# [EXERCISE DESCRIPTION]
Please set the lines down again exactly, from the top of the entries through the line that contains "Follow the @Fatim___9 account".

# [SUPPLIED INFORMATION]
::::

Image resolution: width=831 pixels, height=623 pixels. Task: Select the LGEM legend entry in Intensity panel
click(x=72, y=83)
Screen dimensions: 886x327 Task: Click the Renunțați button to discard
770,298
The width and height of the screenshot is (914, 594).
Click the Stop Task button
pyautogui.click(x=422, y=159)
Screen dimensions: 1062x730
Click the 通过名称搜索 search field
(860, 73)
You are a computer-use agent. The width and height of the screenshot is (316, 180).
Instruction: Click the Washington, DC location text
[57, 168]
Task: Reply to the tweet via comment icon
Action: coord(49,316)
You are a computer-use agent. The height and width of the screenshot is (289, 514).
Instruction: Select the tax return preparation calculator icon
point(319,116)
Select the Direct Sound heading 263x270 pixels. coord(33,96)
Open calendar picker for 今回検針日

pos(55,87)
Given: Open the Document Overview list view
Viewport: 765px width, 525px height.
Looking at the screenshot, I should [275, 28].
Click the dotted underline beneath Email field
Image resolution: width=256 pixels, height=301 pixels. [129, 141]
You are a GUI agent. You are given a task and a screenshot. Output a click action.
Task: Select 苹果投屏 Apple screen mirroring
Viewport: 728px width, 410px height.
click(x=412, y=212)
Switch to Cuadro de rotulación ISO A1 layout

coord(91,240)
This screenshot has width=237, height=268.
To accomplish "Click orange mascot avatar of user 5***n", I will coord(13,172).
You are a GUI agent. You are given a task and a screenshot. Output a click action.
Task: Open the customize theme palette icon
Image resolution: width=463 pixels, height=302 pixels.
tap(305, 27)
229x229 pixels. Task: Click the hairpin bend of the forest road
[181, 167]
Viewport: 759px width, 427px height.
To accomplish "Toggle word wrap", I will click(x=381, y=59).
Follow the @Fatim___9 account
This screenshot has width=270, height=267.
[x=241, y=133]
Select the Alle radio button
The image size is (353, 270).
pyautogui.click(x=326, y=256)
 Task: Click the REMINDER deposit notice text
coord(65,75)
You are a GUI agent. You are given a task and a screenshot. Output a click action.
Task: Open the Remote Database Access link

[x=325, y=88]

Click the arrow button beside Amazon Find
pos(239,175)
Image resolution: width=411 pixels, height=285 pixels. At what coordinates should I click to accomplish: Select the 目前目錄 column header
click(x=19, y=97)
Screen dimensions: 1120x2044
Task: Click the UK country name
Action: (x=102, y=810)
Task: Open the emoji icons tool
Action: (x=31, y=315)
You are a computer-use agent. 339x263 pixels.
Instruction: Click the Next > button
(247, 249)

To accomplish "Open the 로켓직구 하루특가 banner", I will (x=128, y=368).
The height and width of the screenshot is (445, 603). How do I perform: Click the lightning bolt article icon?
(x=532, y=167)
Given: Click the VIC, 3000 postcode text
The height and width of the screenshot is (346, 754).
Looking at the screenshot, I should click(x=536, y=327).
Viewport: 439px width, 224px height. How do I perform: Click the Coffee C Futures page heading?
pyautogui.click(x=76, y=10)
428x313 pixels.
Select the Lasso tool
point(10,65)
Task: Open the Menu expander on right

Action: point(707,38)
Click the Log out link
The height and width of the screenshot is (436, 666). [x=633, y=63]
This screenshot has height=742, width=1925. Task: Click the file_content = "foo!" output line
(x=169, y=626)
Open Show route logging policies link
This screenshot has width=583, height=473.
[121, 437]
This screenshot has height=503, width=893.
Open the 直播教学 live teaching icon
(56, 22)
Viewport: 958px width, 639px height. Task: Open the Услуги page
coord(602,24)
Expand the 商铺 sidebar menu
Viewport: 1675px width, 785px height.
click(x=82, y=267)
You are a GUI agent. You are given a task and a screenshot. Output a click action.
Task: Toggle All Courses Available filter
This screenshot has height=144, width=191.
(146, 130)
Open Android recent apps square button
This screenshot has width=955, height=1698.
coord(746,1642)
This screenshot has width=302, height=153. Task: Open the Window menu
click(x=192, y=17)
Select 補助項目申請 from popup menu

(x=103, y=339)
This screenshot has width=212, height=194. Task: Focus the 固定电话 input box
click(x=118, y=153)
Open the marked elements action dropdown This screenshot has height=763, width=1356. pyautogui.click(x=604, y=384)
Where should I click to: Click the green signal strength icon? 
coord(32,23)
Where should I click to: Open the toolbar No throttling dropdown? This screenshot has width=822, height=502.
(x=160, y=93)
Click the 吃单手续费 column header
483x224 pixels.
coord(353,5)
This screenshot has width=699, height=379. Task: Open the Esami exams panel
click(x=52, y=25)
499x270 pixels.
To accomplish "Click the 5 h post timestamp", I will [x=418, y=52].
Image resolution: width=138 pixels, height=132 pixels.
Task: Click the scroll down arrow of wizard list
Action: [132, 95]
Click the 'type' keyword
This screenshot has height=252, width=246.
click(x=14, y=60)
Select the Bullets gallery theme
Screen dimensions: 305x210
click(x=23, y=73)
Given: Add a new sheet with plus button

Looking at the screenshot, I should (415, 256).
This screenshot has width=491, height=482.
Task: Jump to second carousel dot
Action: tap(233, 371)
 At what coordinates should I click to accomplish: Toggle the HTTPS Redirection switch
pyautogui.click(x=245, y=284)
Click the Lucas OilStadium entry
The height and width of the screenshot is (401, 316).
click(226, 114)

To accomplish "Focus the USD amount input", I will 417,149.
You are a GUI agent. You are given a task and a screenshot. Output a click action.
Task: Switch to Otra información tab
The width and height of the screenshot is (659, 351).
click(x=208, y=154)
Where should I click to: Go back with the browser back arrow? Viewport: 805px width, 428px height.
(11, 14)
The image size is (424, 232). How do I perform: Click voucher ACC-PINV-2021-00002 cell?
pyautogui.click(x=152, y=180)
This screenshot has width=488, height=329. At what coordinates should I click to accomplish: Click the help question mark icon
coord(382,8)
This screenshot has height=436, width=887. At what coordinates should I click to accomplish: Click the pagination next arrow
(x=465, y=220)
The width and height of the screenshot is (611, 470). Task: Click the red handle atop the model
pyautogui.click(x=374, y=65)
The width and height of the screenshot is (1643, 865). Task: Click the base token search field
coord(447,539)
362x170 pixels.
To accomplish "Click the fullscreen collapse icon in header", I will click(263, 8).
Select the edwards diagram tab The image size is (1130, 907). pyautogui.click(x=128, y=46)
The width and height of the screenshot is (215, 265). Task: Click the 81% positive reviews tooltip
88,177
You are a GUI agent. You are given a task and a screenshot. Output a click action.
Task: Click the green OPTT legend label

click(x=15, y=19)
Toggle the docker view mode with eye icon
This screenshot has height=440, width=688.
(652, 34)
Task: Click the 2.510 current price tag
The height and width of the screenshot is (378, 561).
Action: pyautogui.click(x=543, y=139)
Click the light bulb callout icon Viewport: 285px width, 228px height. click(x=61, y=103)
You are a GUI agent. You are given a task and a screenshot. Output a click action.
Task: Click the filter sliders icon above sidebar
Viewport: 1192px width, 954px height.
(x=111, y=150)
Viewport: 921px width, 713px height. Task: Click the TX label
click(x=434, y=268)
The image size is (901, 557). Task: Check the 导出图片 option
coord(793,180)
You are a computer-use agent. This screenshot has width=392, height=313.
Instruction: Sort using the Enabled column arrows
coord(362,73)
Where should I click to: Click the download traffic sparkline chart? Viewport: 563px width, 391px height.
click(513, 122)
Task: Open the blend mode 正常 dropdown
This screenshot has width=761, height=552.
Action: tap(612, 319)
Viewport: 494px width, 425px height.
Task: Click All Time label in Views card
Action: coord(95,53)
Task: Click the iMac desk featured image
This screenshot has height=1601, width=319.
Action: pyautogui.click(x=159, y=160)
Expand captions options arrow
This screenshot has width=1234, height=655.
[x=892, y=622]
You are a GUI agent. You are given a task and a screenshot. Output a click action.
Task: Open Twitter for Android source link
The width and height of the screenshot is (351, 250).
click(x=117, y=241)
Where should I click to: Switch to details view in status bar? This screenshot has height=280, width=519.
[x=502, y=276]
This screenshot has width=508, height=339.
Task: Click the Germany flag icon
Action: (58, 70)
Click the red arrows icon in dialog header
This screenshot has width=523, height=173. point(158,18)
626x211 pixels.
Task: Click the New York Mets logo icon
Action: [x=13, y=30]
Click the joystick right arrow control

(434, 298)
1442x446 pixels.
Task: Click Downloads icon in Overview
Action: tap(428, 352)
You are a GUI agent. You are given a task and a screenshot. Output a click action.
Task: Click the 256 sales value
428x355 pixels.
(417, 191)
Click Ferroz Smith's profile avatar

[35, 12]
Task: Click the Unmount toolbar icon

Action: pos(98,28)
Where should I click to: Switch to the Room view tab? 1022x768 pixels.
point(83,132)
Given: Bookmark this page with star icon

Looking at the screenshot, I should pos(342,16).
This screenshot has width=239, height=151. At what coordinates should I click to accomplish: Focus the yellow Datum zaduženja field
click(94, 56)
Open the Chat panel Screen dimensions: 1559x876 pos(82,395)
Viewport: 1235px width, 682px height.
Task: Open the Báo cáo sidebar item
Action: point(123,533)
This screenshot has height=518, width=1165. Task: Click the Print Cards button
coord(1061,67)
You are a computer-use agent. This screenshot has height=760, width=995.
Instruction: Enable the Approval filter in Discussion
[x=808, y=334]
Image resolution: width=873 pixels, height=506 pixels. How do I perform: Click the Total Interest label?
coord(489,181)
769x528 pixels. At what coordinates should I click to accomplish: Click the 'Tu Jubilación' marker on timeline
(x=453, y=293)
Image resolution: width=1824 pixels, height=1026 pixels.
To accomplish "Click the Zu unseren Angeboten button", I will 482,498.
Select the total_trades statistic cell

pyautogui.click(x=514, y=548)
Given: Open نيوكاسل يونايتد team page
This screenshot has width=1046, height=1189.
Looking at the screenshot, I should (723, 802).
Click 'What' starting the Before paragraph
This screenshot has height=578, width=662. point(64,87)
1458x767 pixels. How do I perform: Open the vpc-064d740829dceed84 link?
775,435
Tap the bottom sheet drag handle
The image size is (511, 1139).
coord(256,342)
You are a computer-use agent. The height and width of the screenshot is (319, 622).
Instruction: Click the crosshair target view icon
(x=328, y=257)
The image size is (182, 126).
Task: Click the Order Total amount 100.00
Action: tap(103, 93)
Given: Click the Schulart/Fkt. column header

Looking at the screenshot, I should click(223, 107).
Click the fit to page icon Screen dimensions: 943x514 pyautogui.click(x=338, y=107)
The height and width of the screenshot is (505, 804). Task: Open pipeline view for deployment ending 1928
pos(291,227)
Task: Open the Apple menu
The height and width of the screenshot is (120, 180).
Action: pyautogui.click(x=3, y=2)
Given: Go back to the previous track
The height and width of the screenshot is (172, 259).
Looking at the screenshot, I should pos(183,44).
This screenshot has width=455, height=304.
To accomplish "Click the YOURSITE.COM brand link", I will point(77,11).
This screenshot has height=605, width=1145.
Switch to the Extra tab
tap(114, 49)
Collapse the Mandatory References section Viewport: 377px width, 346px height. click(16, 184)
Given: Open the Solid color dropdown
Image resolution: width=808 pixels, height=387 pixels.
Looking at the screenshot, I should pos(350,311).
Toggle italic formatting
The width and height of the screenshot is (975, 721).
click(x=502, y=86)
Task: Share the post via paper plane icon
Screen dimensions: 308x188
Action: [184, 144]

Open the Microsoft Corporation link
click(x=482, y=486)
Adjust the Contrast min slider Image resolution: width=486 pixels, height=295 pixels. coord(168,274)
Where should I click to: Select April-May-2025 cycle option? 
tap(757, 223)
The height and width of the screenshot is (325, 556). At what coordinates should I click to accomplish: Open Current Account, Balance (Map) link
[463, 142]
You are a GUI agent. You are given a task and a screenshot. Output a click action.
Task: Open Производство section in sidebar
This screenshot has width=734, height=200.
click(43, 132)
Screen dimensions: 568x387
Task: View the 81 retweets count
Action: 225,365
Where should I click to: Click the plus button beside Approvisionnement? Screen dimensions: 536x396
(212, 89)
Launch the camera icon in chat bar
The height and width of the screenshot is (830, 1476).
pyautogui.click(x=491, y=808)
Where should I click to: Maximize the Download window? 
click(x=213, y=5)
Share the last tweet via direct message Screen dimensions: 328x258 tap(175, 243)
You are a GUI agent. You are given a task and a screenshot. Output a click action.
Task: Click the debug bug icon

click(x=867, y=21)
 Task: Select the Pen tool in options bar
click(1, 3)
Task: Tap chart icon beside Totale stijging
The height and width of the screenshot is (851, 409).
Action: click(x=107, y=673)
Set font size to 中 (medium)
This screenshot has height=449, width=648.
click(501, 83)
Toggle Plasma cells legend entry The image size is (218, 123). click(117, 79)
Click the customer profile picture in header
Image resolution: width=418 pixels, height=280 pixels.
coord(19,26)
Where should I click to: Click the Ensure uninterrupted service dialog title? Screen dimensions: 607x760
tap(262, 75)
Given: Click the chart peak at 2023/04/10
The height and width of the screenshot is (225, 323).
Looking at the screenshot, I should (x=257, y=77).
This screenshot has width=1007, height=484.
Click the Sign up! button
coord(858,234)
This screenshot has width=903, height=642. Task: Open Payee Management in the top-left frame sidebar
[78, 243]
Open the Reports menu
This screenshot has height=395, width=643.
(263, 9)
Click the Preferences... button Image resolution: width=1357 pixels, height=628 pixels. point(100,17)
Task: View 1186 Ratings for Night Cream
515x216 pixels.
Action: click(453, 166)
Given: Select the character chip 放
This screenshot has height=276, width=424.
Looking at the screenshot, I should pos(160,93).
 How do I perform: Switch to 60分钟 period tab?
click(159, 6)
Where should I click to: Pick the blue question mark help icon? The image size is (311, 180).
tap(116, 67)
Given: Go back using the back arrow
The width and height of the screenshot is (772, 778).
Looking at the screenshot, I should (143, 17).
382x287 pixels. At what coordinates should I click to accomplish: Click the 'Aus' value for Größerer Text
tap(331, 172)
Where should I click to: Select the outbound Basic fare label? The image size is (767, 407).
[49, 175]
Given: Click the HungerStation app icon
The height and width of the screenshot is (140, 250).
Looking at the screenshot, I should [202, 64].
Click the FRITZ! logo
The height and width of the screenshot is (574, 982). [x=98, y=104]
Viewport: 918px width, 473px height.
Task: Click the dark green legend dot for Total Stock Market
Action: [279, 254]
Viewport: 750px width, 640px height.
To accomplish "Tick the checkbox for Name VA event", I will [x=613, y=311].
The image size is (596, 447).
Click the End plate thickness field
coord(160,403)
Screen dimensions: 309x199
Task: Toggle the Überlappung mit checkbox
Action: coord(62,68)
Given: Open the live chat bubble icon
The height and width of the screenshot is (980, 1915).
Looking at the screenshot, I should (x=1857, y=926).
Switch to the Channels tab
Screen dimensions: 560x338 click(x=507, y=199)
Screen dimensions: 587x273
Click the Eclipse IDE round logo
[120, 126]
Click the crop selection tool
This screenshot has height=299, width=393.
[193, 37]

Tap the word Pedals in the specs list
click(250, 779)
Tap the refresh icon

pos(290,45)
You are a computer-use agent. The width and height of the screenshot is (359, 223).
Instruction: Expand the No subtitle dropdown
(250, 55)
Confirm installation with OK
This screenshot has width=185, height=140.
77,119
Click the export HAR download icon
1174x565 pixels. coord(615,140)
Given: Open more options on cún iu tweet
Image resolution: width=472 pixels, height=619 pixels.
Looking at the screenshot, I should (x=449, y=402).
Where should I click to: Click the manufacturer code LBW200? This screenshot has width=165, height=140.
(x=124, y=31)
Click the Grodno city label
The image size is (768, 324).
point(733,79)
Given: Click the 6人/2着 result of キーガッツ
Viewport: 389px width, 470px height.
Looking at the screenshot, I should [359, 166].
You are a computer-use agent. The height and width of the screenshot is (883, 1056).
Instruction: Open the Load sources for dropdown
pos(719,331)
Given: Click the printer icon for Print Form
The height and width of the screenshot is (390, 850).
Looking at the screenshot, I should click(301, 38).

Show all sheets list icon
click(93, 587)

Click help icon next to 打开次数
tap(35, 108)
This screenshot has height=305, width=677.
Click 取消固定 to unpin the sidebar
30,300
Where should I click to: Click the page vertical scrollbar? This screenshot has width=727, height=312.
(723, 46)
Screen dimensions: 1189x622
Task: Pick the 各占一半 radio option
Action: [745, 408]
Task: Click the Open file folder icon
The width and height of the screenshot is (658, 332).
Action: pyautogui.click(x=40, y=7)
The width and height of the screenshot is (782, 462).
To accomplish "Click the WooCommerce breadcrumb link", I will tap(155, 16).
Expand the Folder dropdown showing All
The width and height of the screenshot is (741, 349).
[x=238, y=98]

::::

# [ANSWER TO THIS TASK]
Image resolution: width=831 pixels, height=623 pixels. Task: Select the LGEM legend entry in Intensity panel
click(x=72, y=83)
Screen dimensions: 886x327 Task: Click the Renunțați button to discard
770,298
The width and height of the screenshot is (914, 594).
Click the Stop Task button
pyautogui.click(x=422, y=159)
Screen dimensions: 1062x730
Click the 通过名称搜索 search field
(860, 73)
You are a computer-use agent. The width and height of the screenshot is (316, 180).
Instruction: Click the Washington, DC location text
[57, 168]
Task: Reply to the tweet via comment icon
Action: coord(49,316)
You are a computer-use agent. The height and width of the screenshot is (289, 514).
Instruction: Select the tax return preparation calculator icon
point(319,116)
Select the Direct Sound heading 263x270 pixels. coord(33,96)
Open calendar picker for 今回検針日

pos(55,87)
Given: Open the Document Overview list view
Viewport: 765px width, 525px height.
Looking at the screenshot, I should [275, 28].
Click the dotted underline beneath Email field
Image resolution: width=256 pixels, height=301 pixels. [129, 141]
You are a GUI agent. You are given a task and a screenshot. Output a click action.
Task: Select 苹果投屏 Apple screen mirroring
Viewport: 728px width, 410px height.
click(x=412, y=212)
Switch to Cuadro de rotulación ISO A1 layout

coord(91,240)
This screenshot has width=237, height=268.
To accomplish "Click orange mascot avatar of user 5***n", I will coord(13,172).
You are a GUI agent. You are given a task and a screenshot. Output a click action.
Task: Open the customize theme palette icon
Image resolution: width=463 pixels, height=302 pixels.
tap(305, 27)
229x229 pixels. Task: Click the hairpin bend of the forest road
[181, 167]
Viewport: 759px width, 427px height.
To accomplish "Toggle word wrap", I will click(x=381, y=59).
Follow the @Fatim___9 account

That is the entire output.